====== TEKS YANG DITAMPILKAN

Baca berita dengan sedikit iklan, klik di sini
Mereka berbicara tentang rekonsiliasi. Ada kesaksian Azhari, penyair yang berasal dari Lamjamee, Banda Aceh, yang dulu kuliah di Jurusan Sastra dan Bahasa Indonesia, Universitas Syiah Kuala. Ya, kesaksian generasi muda yang mengaku tak pernah mendapat informasi jelas tentang dua hal penting tapi sensitif waktu itu: DOM (Daerah Operasi Militer) dan GAM (Gerakan Aceh Merdeka).
Inilah salah satu mata acara International Literature Biennale 2005 yang berakhir 3 September lalu di Teater Utan Kayu, Jakarta. Ya, ada jarak sangat lebar antara Azhari, 24 tahun, dan konflik serta pelanggaran hak asasi yang berakhir pada 1989 itu. Ada juga keterangan Antjie Krog, wartawan dan penyair Afrika Selatan yang punya pengalaman mengikuti proses Komisi Kebenaran dan Rekonsiliasi setelah penghapusan apartheid di negeri itu. Antjie Krog merekam itu dalam novel pendeknya, Country of My Skull.
Country of My Skull bercerita tentang adat kulit hitam Afrika yang terbukti amat menyokong rekonsiliasi. Pembunuhan adalah penghilangan kemanusiaan dan masyarakat Afrika percaya, maaf adalah satu-satunya jalan untuk mengembalikannya. Soalnya, hukuman mati hanya akan menghilangkan kesempatan bagi ibu si korban untuk mendapatkan kembali kemanusiaan yang lepas itu. Antjie mengakui, model ini tidak dikenal dalam tradisi Kristen, dan ia telah menyaksikan penerapan pola ini sejak proses rekonsiliasi dimulai, 1995.

============

**TUJUAN A**
Menurut artikel tentang rekonsiliasi ini, apa judul novel pendek karya Antjie Krog?
Artikel di atas dan baris-baris sesudahnya adalah bahan yang terpisah.

====== DATA YANG DIBERIKAN

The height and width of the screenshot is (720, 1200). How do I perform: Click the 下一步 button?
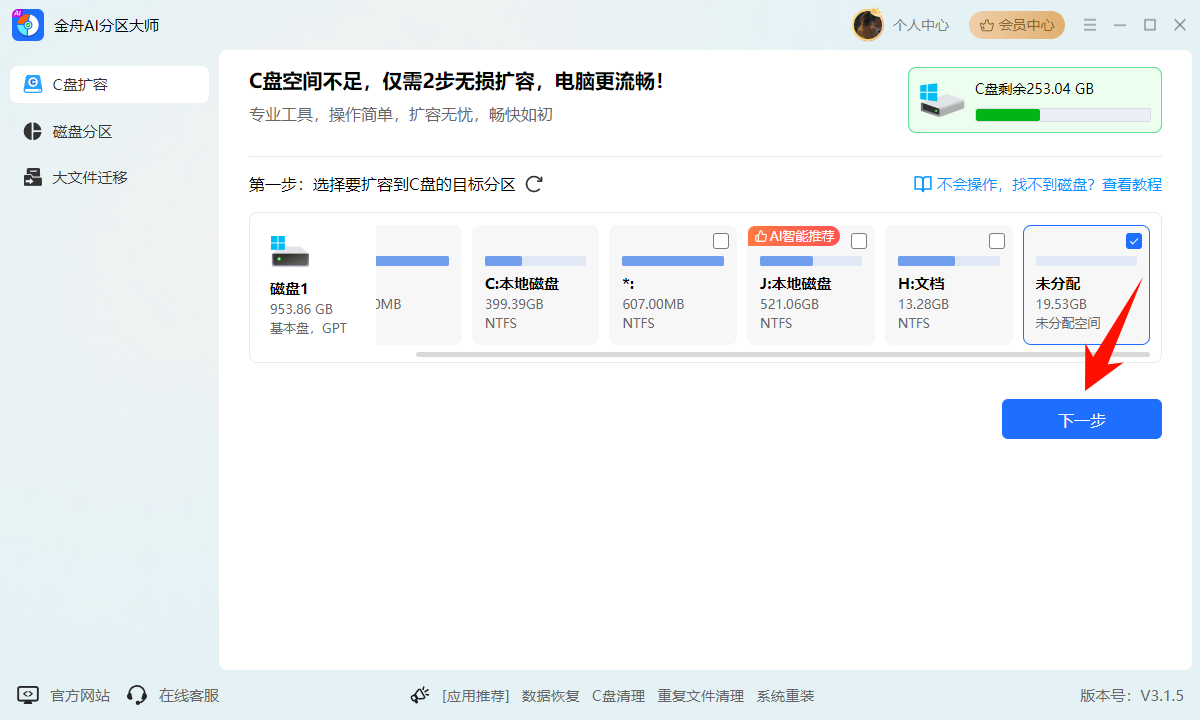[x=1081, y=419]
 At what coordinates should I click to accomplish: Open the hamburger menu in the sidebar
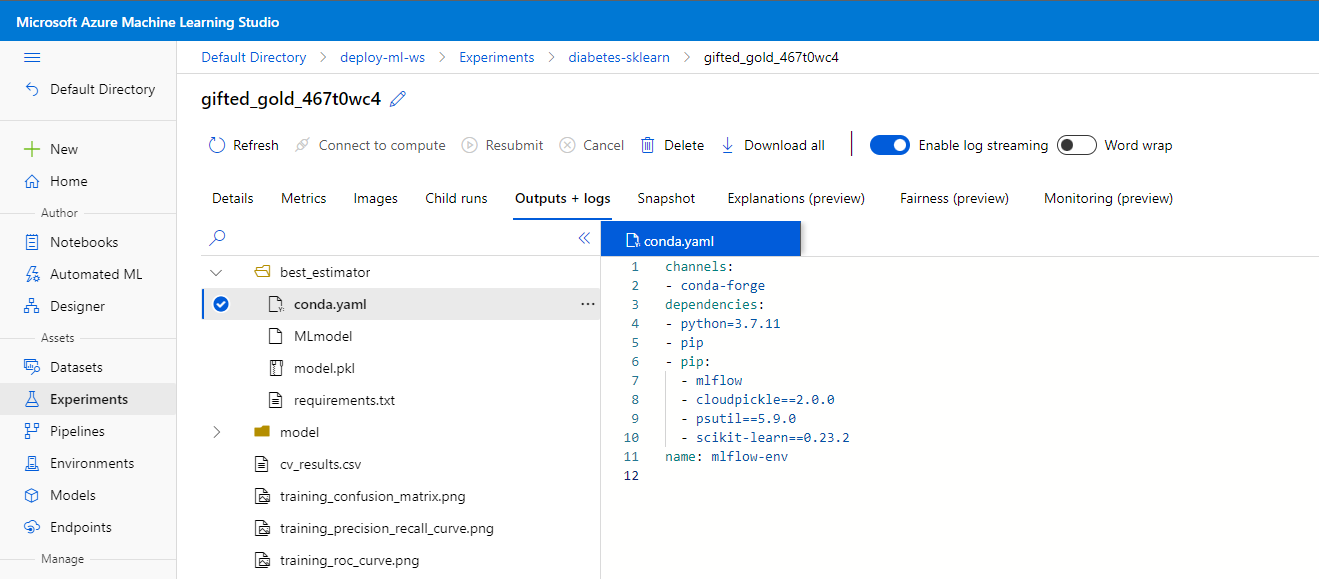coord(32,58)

============
====== DATA YANG DIBERIKAN

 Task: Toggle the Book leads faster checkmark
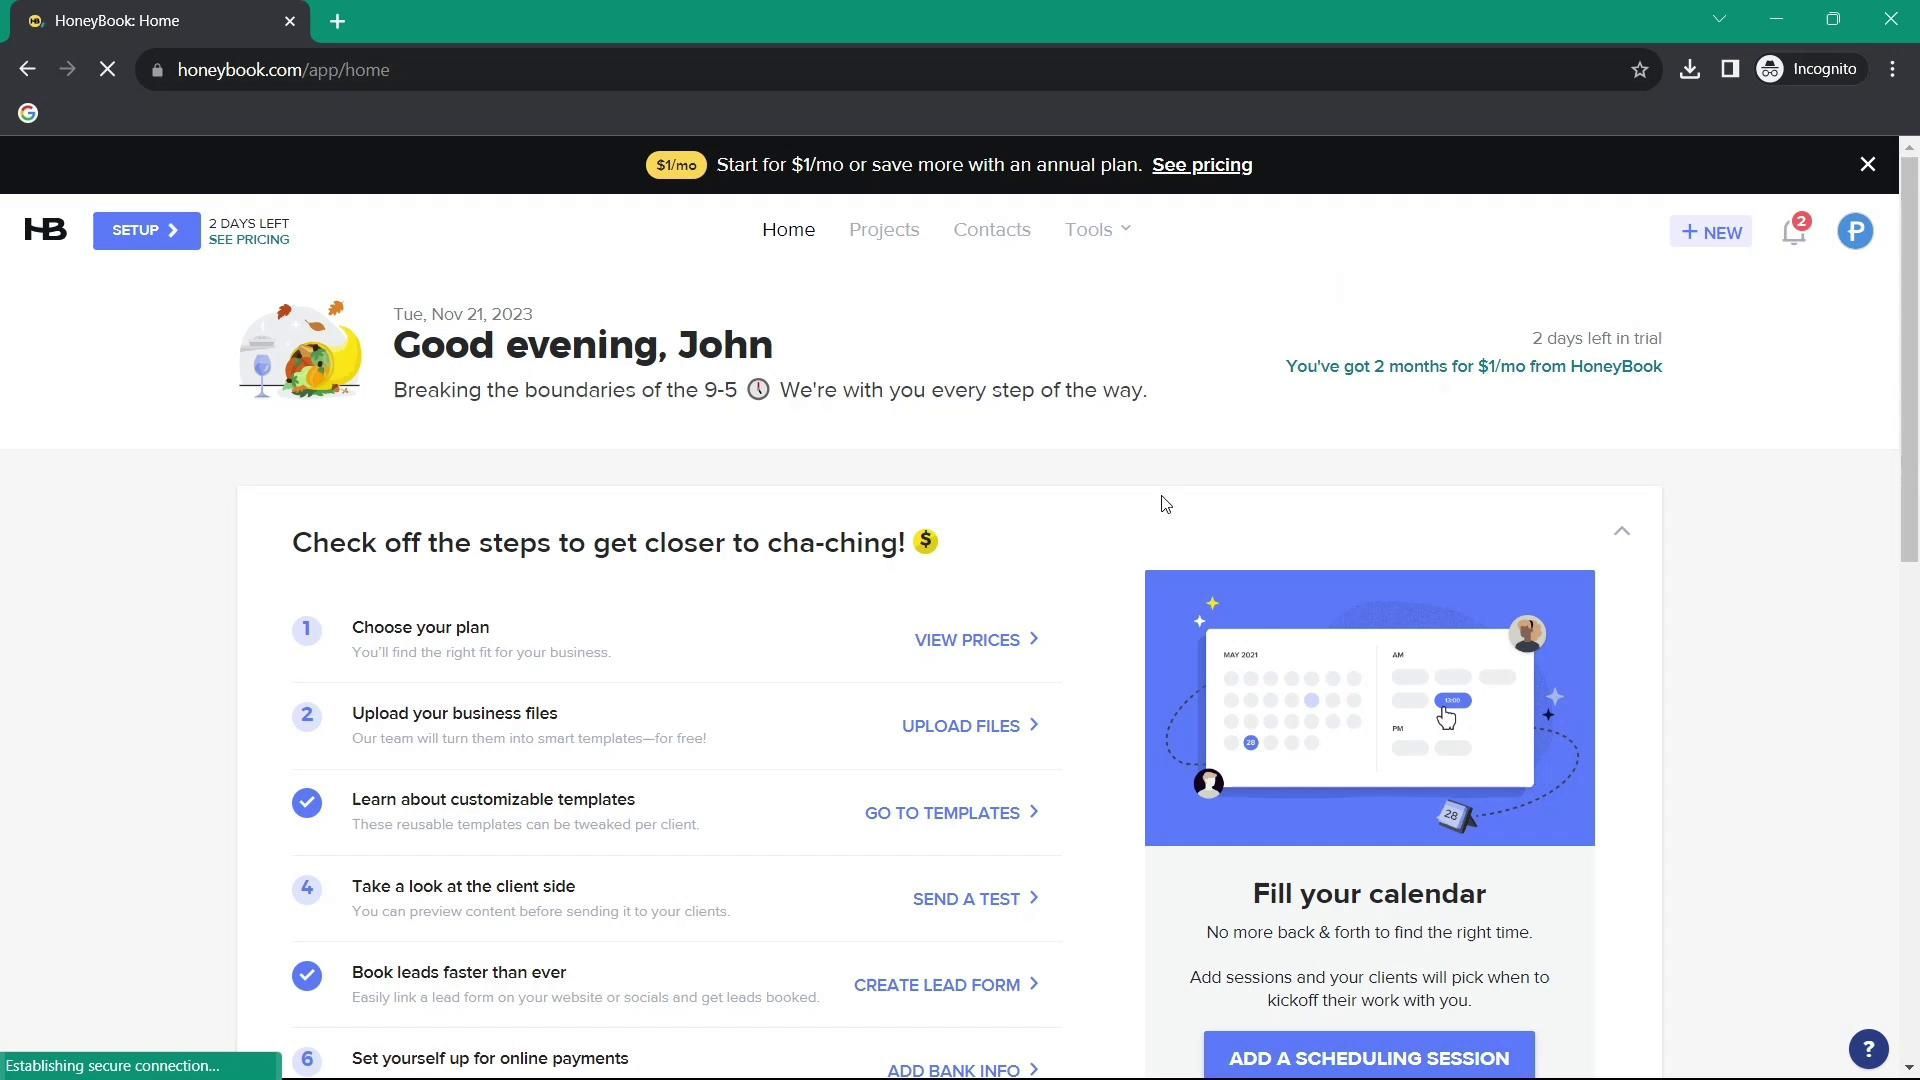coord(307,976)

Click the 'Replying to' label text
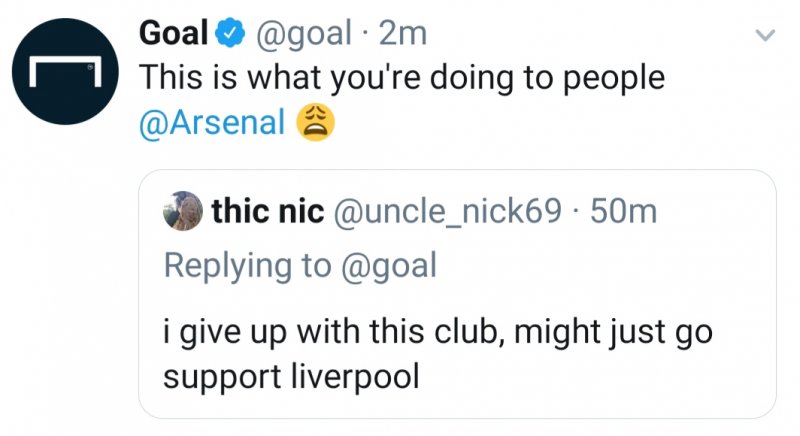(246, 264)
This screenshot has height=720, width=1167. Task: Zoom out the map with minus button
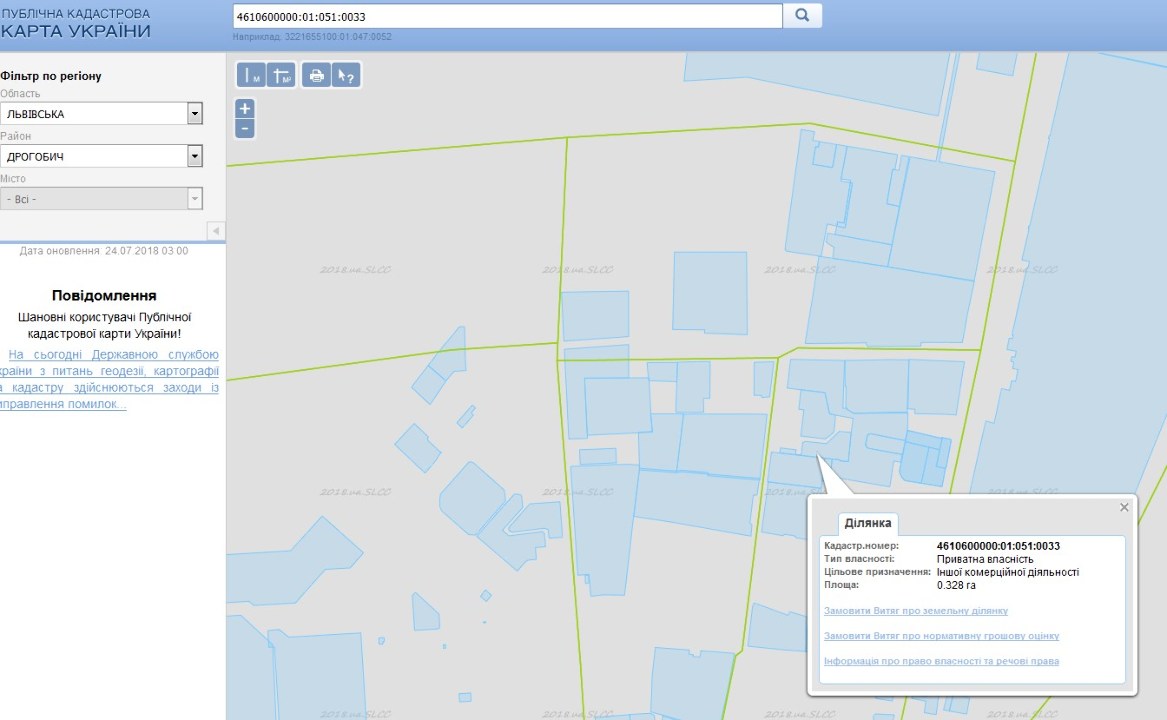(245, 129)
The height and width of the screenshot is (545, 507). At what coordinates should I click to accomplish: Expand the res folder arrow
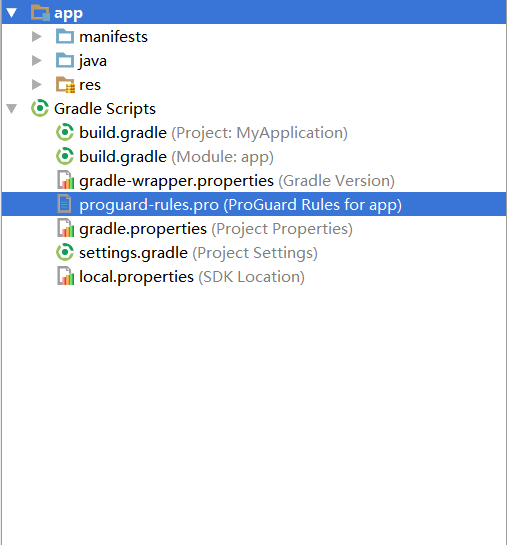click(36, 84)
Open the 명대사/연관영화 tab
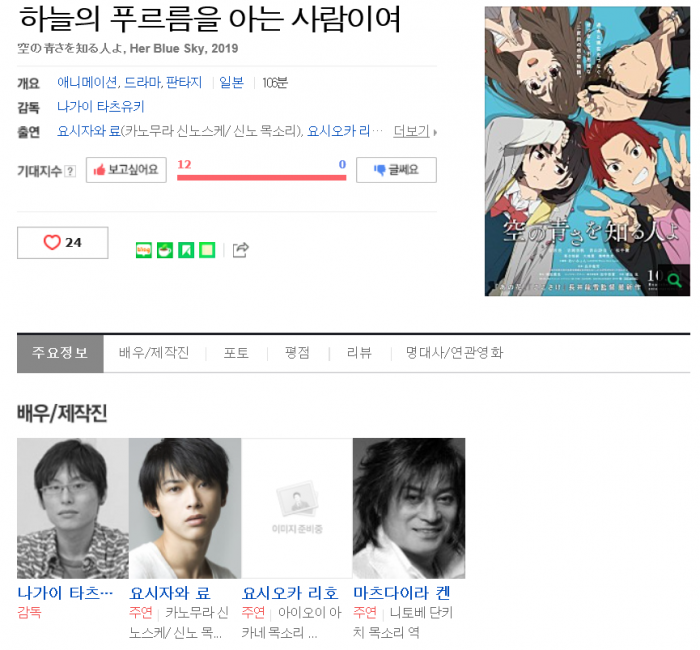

============

**TUJUAN B**
Tulis ulang tanpa perubahan bagian baris data yang dibuka oleh baris yang memuat "The height and width of the screenshot is (720, 1200)." dan ditutup oleh baris yang memuat "coord(32,58)", termasuk kedua baris tersebut. Jangan sertakan gambarnya.

**JAWABAN AKHIR A**
Country of My Skull.

**JAWABAN AKHIR B**
The height and width of the screenshot is (720, 1200). How do I perform: Click the 下一步 button?
[x=1081, y=419]
 At what coordinates should I click to accomplish: Open the hamburger menu in the sidebar
coord(32,58)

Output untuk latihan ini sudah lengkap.